Dataset »
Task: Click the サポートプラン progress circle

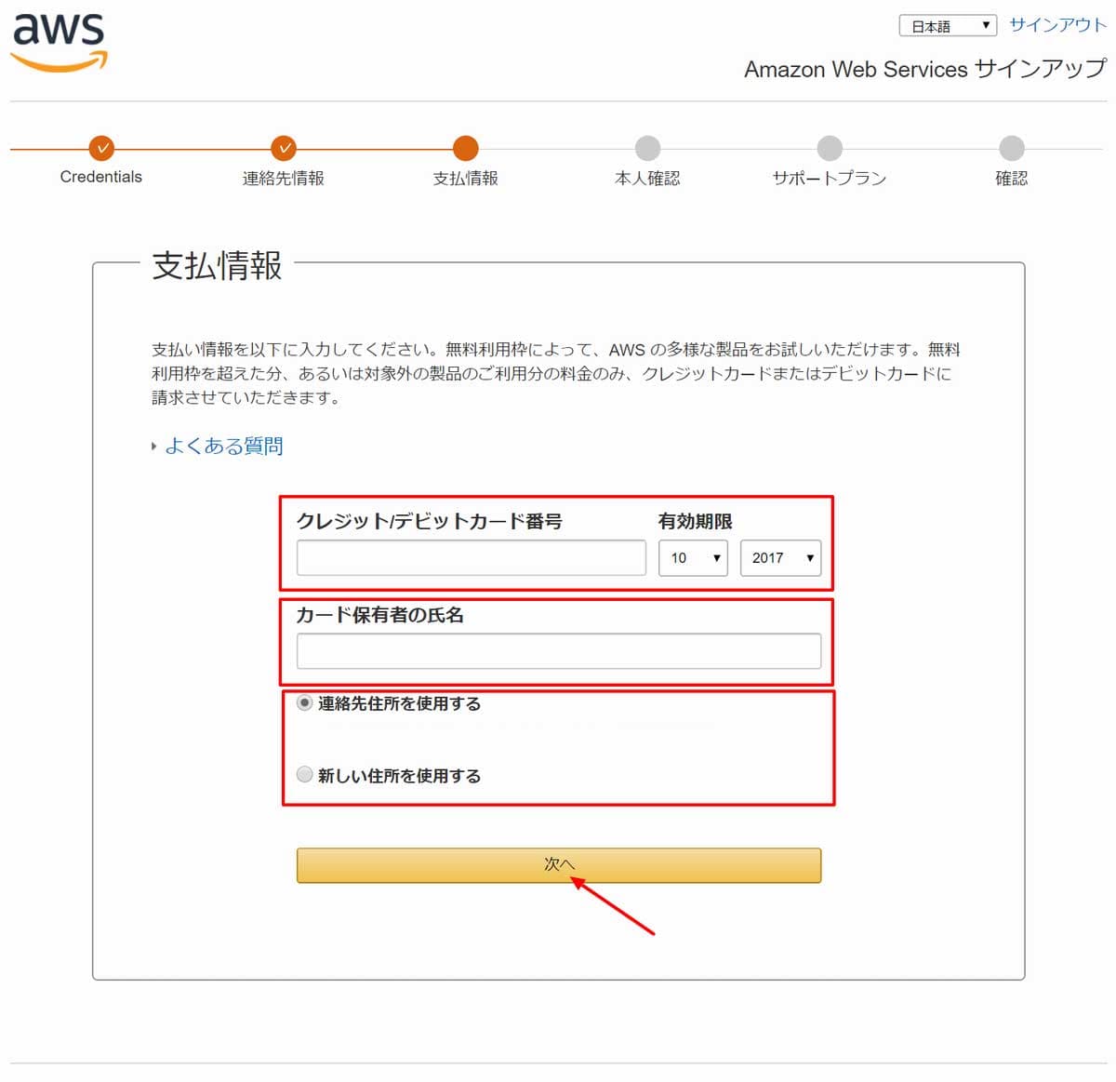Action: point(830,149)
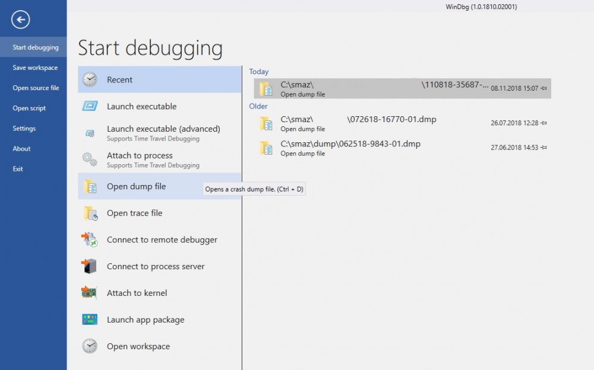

---

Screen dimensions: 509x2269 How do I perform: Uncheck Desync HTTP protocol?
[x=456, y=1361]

* * *

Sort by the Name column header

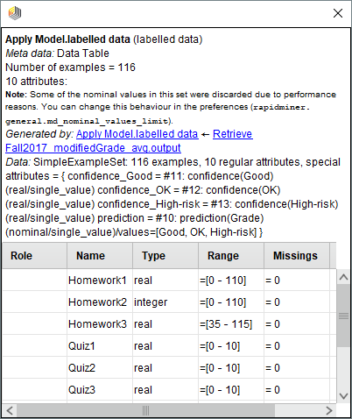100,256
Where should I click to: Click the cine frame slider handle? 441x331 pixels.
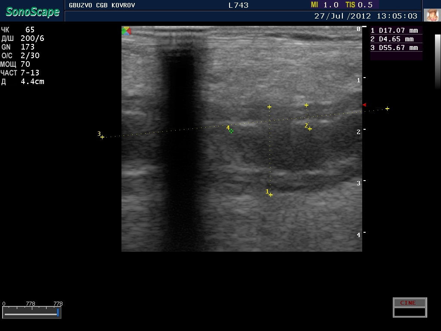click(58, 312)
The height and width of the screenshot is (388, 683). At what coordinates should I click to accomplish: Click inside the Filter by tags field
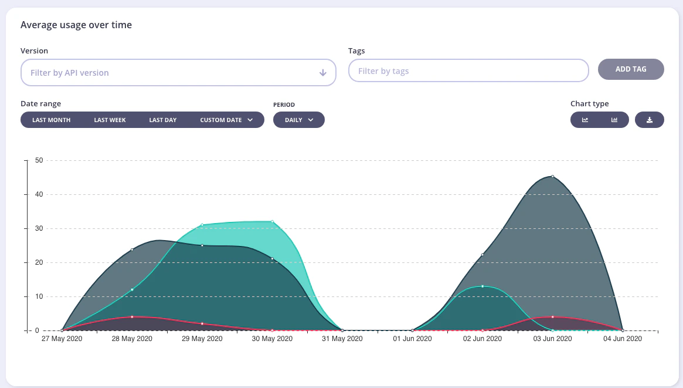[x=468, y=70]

Directive »
Turn the entries from the line with "Where should I" to the line with "[x=468, y=70]", both included, into a JSON list of strings with one string per line. Skip blank lines and leave the pictures out.

Task response »
[
  "Where should I click to: Click the cine frame slider handle? 441x331 pixels.",
  "click(58, 312)",
  "The height and width of the screenshot is (388, 683). At what coordinates should I click to accomplish: Click inside the Filter by tags field",
  "[x=468, y=70]"
]